=== Section Start ===

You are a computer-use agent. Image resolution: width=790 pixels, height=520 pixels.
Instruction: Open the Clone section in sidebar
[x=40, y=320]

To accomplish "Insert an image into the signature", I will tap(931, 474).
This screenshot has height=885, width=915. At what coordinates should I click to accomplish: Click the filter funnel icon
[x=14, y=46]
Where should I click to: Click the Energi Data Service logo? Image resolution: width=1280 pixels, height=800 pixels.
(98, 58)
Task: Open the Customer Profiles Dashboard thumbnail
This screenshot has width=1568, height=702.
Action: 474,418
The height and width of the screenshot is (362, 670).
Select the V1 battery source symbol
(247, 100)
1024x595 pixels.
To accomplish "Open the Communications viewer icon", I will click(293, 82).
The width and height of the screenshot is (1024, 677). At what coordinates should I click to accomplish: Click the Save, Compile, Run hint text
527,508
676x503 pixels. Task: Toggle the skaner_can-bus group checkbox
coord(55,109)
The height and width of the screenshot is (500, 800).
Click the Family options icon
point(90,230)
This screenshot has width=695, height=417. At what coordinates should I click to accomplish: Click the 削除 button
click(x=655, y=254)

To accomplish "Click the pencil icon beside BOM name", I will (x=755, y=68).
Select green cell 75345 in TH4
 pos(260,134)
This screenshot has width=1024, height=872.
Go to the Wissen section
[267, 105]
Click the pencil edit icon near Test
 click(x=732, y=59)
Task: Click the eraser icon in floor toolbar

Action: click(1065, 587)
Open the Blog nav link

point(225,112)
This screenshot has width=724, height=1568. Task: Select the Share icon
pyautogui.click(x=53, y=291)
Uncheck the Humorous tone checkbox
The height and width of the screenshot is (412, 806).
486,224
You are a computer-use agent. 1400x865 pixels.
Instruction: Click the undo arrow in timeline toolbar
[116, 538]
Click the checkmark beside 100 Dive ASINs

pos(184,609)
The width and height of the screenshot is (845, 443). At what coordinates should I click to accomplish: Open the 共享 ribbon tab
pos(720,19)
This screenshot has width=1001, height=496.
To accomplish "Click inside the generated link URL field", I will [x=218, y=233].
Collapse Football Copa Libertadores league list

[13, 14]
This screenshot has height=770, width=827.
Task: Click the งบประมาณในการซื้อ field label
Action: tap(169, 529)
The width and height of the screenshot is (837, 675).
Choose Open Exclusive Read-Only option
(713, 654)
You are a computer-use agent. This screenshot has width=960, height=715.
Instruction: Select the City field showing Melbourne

=== Section End ===

WHAT TO PRODUCE: Print the data in full, with each line exactly as given.

SOLUTION:
You are a computer-use agent. Image resolution: width=790 pixels, height=520 pixels.
Instruction: Open the Clone section in sidebar
[x=40, y=320]

To accomplish "Insert an image into the signature", I will tap(931, 474).
This screenshot has height=885, width=915. At what coordinates should I click to accomplish: Click the filter funnel icon
[x=14, y=46]
Where should I click to: Click the Energi Data Service logo? Image resolution: width=1280 pixels, height=800 pixels.
(98, 58)
Task: Open the Customer Profiles Dashboard thumbnail
This screenshot has width=1568, height=702.
Action: 474,418
The height and width of the screenshot is (362, 670).
Select the V1 battery source symbol
(247, 100)
1024x595 pixels.
To accomplish "Open the Communications viewer icon", I will click(293, 82).
The width and height of the screenshot is (1024, 677). At what coordinates should I click to accomplish: Click the Save, Compile, Run hint text
527,508
676x503 pixels. Task: Toggle the skaner_can-bus group checkbox
coord(55,109)
The height and width of the screenshot is (500, 800).
Click the Family options icon
point(90,230)
This screenshot has width=695, height=417. At what coordinates should I click to accomplish: Click the 削除 button
click(x=655, y=254)

To accomplish "Click the pencil icon beside BOM name", I will (x=755, y=68).
Select green cell 75345 in TH4
 pos(260,134)
This screenshot has width=1024, height=872.
Go to the Wissen section
[267, 105]
Click the pencil edit icon near Test
 click(x=732, y=59)
Task: Click the eraser icon in floor toolbar

Action: click(1065, 587)
Open the Blog nav link

point(225,112)
This screenshot has width=724, height=1568. Task: Select the Share icon
pyautogui.click(x=53, y=291)
Uncheck the Humorous tone checkbox
The height and width of the screenshot is (412, 806).
486,224
You are a computer-use agent. 1400x865 pixels.
Instruction: Click the undo arrow in timeline toolbar
[116, 538]
Click the checkmark beside 100 Dive ASINs

pos(184,609)
The width and height of the screenshot is (845, 443). At what coordinates should I click to accomplish: Open the 共享 ribbon tab
pos(720,19)
This screenshot has width=1001, height=496.
To accomplish "Click inside the generated link URL field", I will [x=218, y=233].
Collapse Football Copa Libertadores league list

[13, 14]
This screenshot has height=770, width=827.
Task: Click the งบประมาณในการซื้อ field label
Action: tap(169, 529)
The width and height of the screenshot is (837, 675).
Choose Open Exclusive Read-Only option
(713, 654)
You are a computer-use agent. This screenshot has width=960, height=715.
Instruction: Select the City field showing Melbourne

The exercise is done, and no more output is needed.